Jocelyn Wildenstein aka The Cat Lady. Photo by Scott Gries/Getty Images


DEX New York wants to do it all, or as much as possible. Founded by former stylist Dexter Phillip, it is a mineral-based, camera-ready makeup line. And hair salon. And photography studio. And casting studio. And fashion showplace. And meeting space. And all at the tender age of 2.

And naturally, Dex (dexnewyork.com) wants to be a destination, which is why Tuesday evening (9 June) some 50 or so fabulous folks were enticed to the chic, sleek fashion district address by the promise of getting “The New You.” The New could be achieved through a complImentary makeup application from the all-hue inclusive Dex line, carrying names like Sutton Place, Harlem Nights, Hell’s Kitchen and Rockefeller Center. What else is New is a little facial juvenation as put forward by plastic surgeon Neil Gordon. The good doctor (one hopes!) put on quite the show of plastic surgery over the top. Included in the Hallway: Joan Rivers, Kenny Rogers, Burt Reynolds, Liza Minnelli, The Cat Lady and The King (you know the one).

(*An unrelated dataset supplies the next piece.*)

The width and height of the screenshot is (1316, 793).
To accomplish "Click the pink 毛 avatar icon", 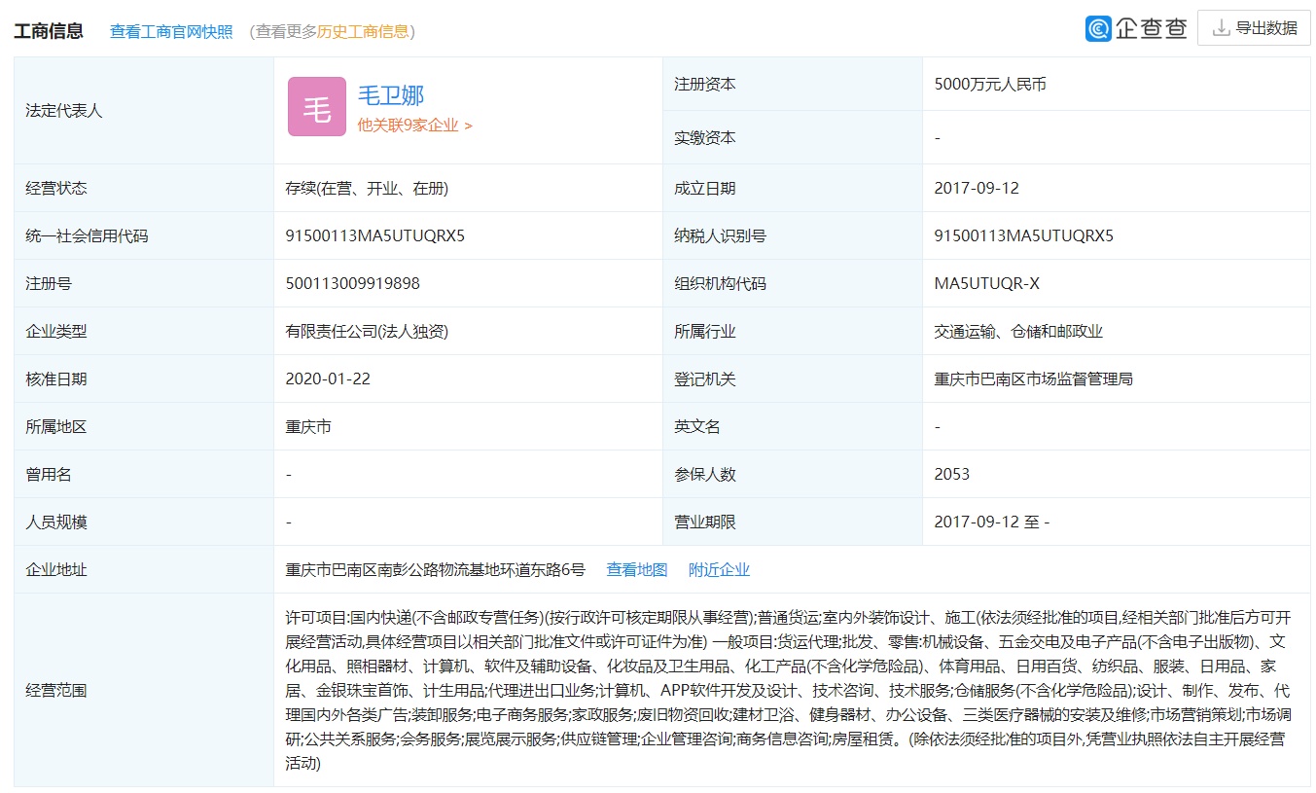I will coord(316,107).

Me? I say pass on the nose job or brow lift – at least as long as you can – and instead get your hair and makeup done. Or just get a room.

Monday, June 8, 2009

Indy Style: Missing stars be damned, the launch goes on


IT'S Monday night at the Nintendo World Store in Rockefeller Plaza and the preview of the newest and third installment in the "Indiana Jones" game franchise, "Indiana Jones and the Staff of Kings," is on!

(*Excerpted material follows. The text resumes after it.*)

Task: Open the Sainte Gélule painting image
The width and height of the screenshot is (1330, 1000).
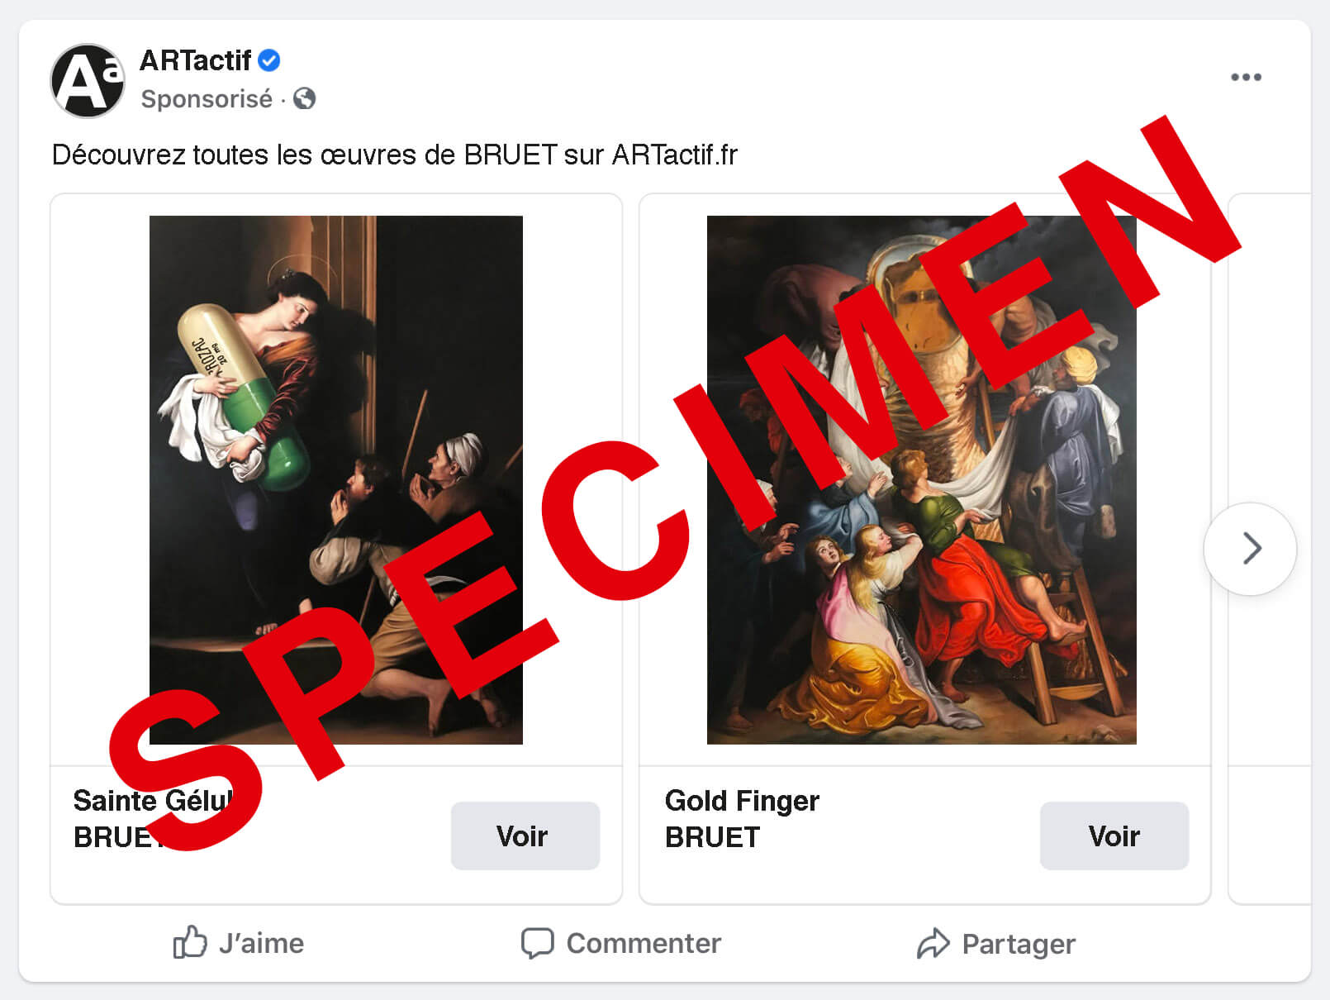Action: tap(336, 480)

But there seems to be some stars missing. Sure, there's Debra Winger near the top of the staircase looking every inch the New Jersey soccer mom. And to my right is Elizabeth Vargas, looking like a resident of Wisteria Lane. My companion, though has a Christiane Amanpour jones – CNN's Barbara Walters of the Middle East – wondering where in the world is she and what exactly is her connection to gamer culture. I haven't a clue, but do weigh in on M.I.A. Al Roker. I deduce that he's a no-show because he is likely home having a low-calorie, high-nutrient dinner or getting ready for bed – lest we miss the weather in our neck of the woods Tuesday morning. And where is Himself, H.F.? One of the marketing people from LucaArts cited a scheduling conflict, which sounded credible enough.

A few less stars than promised didn't seem to put a damper on the festivities on the second floor of the store. There are merchandise tie-ins galore, and "Staff of Kings" is the main attraction on a number of TV screens being hogged by people who are definitely under 12 years of age. This explains the separate bar that has several jucies and Pepsi – not Coke, along with the cupcakes, rice crispy rectangles and brownies. No doubt the under-12s are very influential gamer bloggers.

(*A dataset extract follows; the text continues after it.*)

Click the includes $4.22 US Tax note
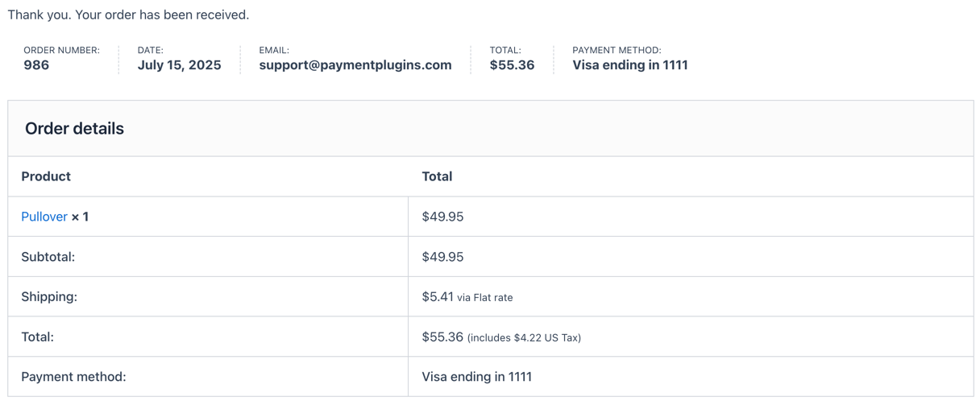Image resolution: width=980 pixels, height=401 pixels. 525,337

For the adults who aren't in the mood for games, there is an awesomely cool Indy fedora in chocolate and steel gray. And Catwoman would definitely envy that cool, black whip. As an extra bonus, there is a parting gift of "Staff of Kings," which rolls out to the masses Tuesday. It's set in 1939 and concerns Indy's search for the staff of Moses. Let my Indy go!